◆ **SOURCE INFORMATION**:
※ ※ ※
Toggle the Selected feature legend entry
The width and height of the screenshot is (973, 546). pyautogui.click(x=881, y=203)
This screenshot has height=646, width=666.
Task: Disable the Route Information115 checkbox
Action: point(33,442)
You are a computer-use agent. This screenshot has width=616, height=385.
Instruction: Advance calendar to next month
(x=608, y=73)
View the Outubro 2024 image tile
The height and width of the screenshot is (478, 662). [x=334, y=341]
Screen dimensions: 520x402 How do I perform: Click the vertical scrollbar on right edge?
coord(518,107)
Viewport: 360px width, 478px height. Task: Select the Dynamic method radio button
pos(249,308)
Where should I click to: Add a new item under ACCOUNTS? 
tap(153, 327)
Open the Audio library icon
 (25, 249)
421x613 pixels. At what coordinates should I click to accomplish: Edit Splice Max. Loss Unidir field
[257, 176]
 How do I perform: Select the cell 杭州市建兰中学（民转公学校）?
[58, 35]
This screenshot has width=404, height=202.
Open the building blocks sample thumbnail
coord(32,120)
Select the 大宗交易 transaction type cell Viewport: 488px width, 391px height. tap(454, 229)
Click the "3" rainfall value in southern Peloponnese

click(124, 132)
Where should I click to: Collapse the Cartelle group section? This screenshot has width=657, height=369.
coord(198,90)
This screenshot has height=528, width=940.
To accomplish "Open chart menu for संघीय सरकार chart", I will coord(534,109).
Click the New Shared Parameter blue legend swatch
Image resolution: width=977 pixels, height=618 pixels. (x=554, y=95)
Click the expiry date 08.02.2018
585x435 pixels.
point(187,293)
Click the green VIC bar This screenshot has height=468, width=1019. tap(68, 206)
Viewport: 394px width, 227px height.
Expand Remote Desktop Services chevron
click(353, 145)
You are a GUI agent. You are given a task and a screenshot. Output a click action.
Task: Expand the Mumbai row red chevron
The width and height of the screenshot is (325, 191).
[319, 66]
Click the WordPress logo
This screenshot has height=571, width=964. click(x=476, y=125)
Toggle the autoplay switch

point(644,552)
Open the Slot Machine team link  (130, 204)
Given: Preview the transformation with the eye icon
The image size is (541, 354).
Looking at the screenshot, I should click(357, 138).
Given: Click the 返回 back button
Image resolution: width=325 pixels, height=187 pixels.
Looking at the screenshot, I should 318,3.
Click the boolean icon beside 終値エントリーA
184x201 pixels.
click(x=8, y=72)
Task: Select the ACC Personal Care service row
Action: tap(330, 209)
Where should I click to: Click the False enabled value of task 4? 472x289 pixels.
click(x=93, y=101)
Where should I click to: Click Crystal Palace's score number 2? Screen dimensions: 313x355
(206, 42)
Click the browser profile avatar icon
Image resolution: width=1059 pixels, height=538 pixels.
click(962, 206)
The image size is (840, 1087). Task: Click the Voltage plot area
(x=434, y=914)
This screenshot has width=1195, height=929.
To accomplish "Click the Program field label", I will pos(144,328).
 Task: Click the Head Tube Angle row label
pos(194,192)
※ ※ ※
◆ **EXERCISE DESCRIPTION**:
Would you print all of the material above exactly as written?

◆ **COMPLETED EXERCISE**:
Toggle the Selected feature legend entry
The width and height of the screenshot is (973, 546). pyautogui.click(x=881, y=203)
This screenshot has height=646, width=666.
Task: Disable the Route Information115 checkbox
Action: point(33,442)
You are a computer-use agent. This screenshot has width=616, height=385.
Instruction: Advance calendar to next month
(x=608, y=73)
View the Outubro 2024 image tile
The height and width of the screenshot is (478, 662). [x=334, y=341]
Screen dimensions: 520x402 How do I perform: Click the vertical scrollbar on right edge?
coord(518,107)
Viewport: 360px width, 478px height. Task: Select the Dynamic method radio button
pos(249,308)
Where should I click to: Add a new item under ACCOUNTS? 
tap(153, 327)
Open the Audio library icon
 (25, 249)
421x613 pixels. At what coordinates should I click to accomplish: Edit Splice Max. Loss Unidir field
[257, 176]
 How do I perform: Select the cell 杭州市建兰中学（民转公学校）?
[58, 35]
This screenshot has width=404, height=202.
Open the building blocks sample thumbnail
coord(32,120)
Select the 大宗交易 transaction type cell Viewport: 488px width, 391px height. tap(454, 229)
Click the "3" rainfall value in southern Peloponnese

click(124, 132)
Where should I click to: Collapse the Cartelle group section? This screenshot has width=657, height=369.
coord(198,90)
This screenshot has height=528, width=940.
To accomplish "Open chart menu for संघीय सरकार chart", I will coord(534,109).
Click the New Shared Parameter blue legend swatch
Image resolution: width=977 pixels, height=618 pixels. (x=554, y=95)
Click the expiry date 08.02.2018
585x435 pixels.
point(187,293)
Click the green VIC bar This screenshot has height=468, width=1019. tap(68, 206)
Viewport: 394px width, 227px height.
Expand Remote Desktop Services chevron
click(353, 145)
You are a GUI agent. You are given a task and a screenshot. Output a click action.
Task: Expand the Mumbai row red chevron
The width and height of the screenshot is (325, 191).
[319, 66]
Click the WordPress logo
This screenshot has height=571, width=964. click(x=476, y=125)
Toggle the autoplay switch

point(644,552)
Open the Slot Machine team link  (130, 204)
Given: Preview the transformation with the eye icon
The image size is (541, 354).
Looking at the screenshot, I should click(357, 138).
Given: Click the 返回 back button
Image resolution: width=325 pixels, height=187 pixels.
Looking at the screenshot, I should 318,3.
Click the boolean icon beside 終値エントリーA
184x201 pixels.
click(x=8, y=72)
Task: Select the ACC Personal Care service row
Action: tap(330, 209)
Where should I click to: Click the False enabled value of task 4? 472x289 pixels.
click(x=93, y=101)
Where should I click to: Click Crystal Palace's score number 2? Screen dimensions: 313x355
(206, 42)
Click the browser profile avatar icon
Image resolution: width=1059 pixels, height=538 pixels.
click(962, 206)
The image size is (840, 1087). Task: Click the Voltage plot area
(x=434, y=914)
This screenshot has width=1195, height=929.
To accomplish "Click the Program field label", I will pos(144,328).
 Task: Click the Head Tube Angle row label
pos(194,192)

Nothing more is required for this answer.